注意:为了使此示例的运行时间相对较短,我们只使用了几个训练示例。相对于具有 99,909 个可训练参数的所用序列模型而言,此训练示例的数量较低。建议您使用上面提到的笔记本从 UCF101 数据集中采样更多数据并训练相同的模型。


推理

def prepare_single_video(frames):
    frames = frames[None, ...]
    frame_mask = np.zeros(
        shape=(
            1,
            MAX_SEQ_LENGTH,
        ),
        dtype="bool",
    )
    frame_features = np.zeros(shape=(1, MAX_SEQ_LENGTH, NUM_FEATURES), dtype="float32")

    for i, batch in enumerate(frames):
        video_length = batch.shape[0]
        length = min(MAX_SEQ_LENGTH, video_length)
        for j in range(length):
            frame_features[i, j, :] = feature_extractor.predict(batch[None, j, :])
        frame_mask[i, :length] = 1  # 1 = not masked, 0 = masked

    return frame_features, frame_mask


def sequence_prediction(path):
    class_vocab = label_processor.get_vocabulary()

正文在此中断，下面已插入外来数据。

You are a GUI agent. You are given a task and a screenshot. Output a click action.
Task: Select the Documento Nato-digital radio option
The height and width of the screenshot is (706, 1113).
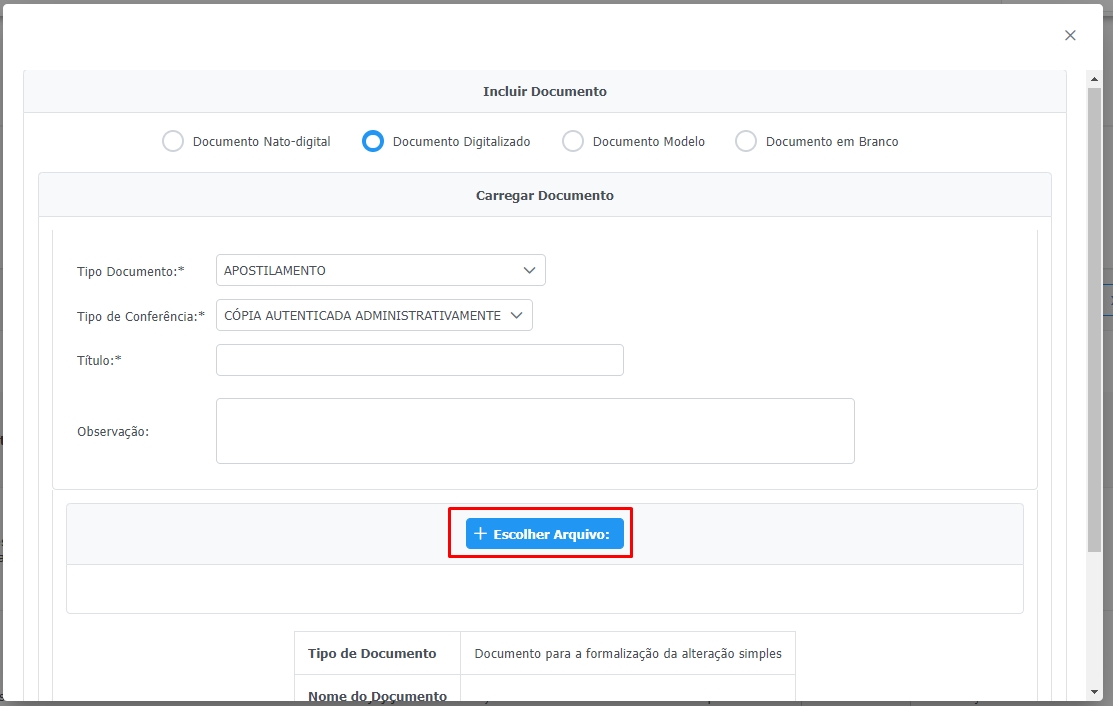coord(173,142)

    frames = load_video(os.path.join("test", path))
    frame_features, frame_mask = prepare_single_video(frames)
    probabilities = sequence_model.predict([frame_features, frame_mask])[0]

    for i in np.argsort(probabilities)[::-1]:
        print(f"  {class_vocab[i]}: {probabilities[i] * 100:5.2f}%")
    return frames


# This utility is for visualization.
# Referenced from:
# https://tensorflowcn.cn/hub/tutorials/action_recognition_with_tf_hub
def to_gif(images):
    converted_images = images.astype(np.uint8)
    imageio.mimsave("animation.gif", converted_images, duration=100)
    return Image("animation.gif")


test_video = np.random.choice(test_df["video_name"].values.tolist())
print(f"Test video path: {test_video}")
test_frames = sequence_prediction(test_video)
to_gif(test_frames[:MAX_SEQ_LENGTH])
Test video path: v_TennisSwing_g03_c01.avi
 1/1 ━━━━━━━━━━━━━━━━━━━━ 0s 34ms/step
 1/1 ━━━━━━━━━━━━━━━━━━━━ 0s 33ms/step
 1/1 ━━━━━━━━━━━━━━━━━━━━ 0s 34ms/step
 1/1 ━━━━━━━━━━━━━━━━━━━━ 0s 34ms/step
 1/1 ━━━━━━━━━━━━━━━━━━━━ 0s 35ms/step
 1/1 ━━━━━━━━━━━━━━━━━━━━ 0s 33ms/step
 1/1 ━━━━━━━━━━━━━━━━━━━━ 0s 33ms/step
 1/1 ━━━━━━━━━━━━━━━━━━━━ 0s 33ms/step
 1/1 ━━━━━━━━━━━━━━━━━━━━ 0s 33ms/step
 1/1 ━━━━━━━━━━━━━━━━━━━━ 0s 34ms/step
 1/1 ━━━━━━━━━━━━━━━━━━━━ 0s 34ms/step
 1/1 ━━━━━━━━━━━━━━━━━━━━ 0s 34ms/step
 1/1 ━━━━━━━━━━━━━━━━━━━━ 0s 35ms/step
 1/1 ━━━━━━━━━━━━━━━━━━━━ 0s 34ms/step
 1/1 ━━━━━━━━━━━━━━━━━━━━ 0s 34ms/step
 1/1 ━━━━━━━━━━━━━━━━━━━━ 0s 34ms/step
 1/1 ━━━━━━━━━━━━━━━━━━━━ 0s 34ms/step
 1/1 ━━━━━━━━━━━━━━━━━━━━ 0s 34ms/step
 1/1 ━━━━━━━━━━━━━━━━━━━━ 0s 32ms/step
 1/1 ━━━━━━━━━━━━━━━━━━━━ 0s 33ms/step
 1/1 ━━━━━━━━━━━━━━━━━━━━ 0s 166ms/step
  CricketShot: 46.99%
  ShavingBeard: 18.83%
  TennisSwing: 14.65%
  Punch: 12.41%
  PlayingCello:  7.12%

<IPython.core.display.Image object>

后续步骤

  • 在本例中,我们利用迁移学习从视频帧中提取有意义的特征。您还可以微调预训练网络以了解这对最终结果的影响。
  • 为了权衡速度和准确性,您可以尝试keras.applications 中的其他模型。
  • 尝试不同的MAX_SEQ_LENGTH组合以观察其如何影响性能。
  • 在更多类别上进行训练,并查看是否能够获得良好的性能。
  • 按照本教程,尝试来自 DeepMind 的预训练动作识别模型
  • 滚动平均可以作为视频分类的有用技术,可以将其与标准图像分类模型结合起来对视频进行推理。本教程将帮助您了解如何将滚动平均与图像分类器一起使用。
  • 当视频帧之间存在变化时,并非所有帧对于确定其类别都同等重要。在这些情况下,在序列模型中放置自注意力层可能会产生更好的结果。
  • 按照本书章节,您可以实现基于 Transformer 的模型来处理视频。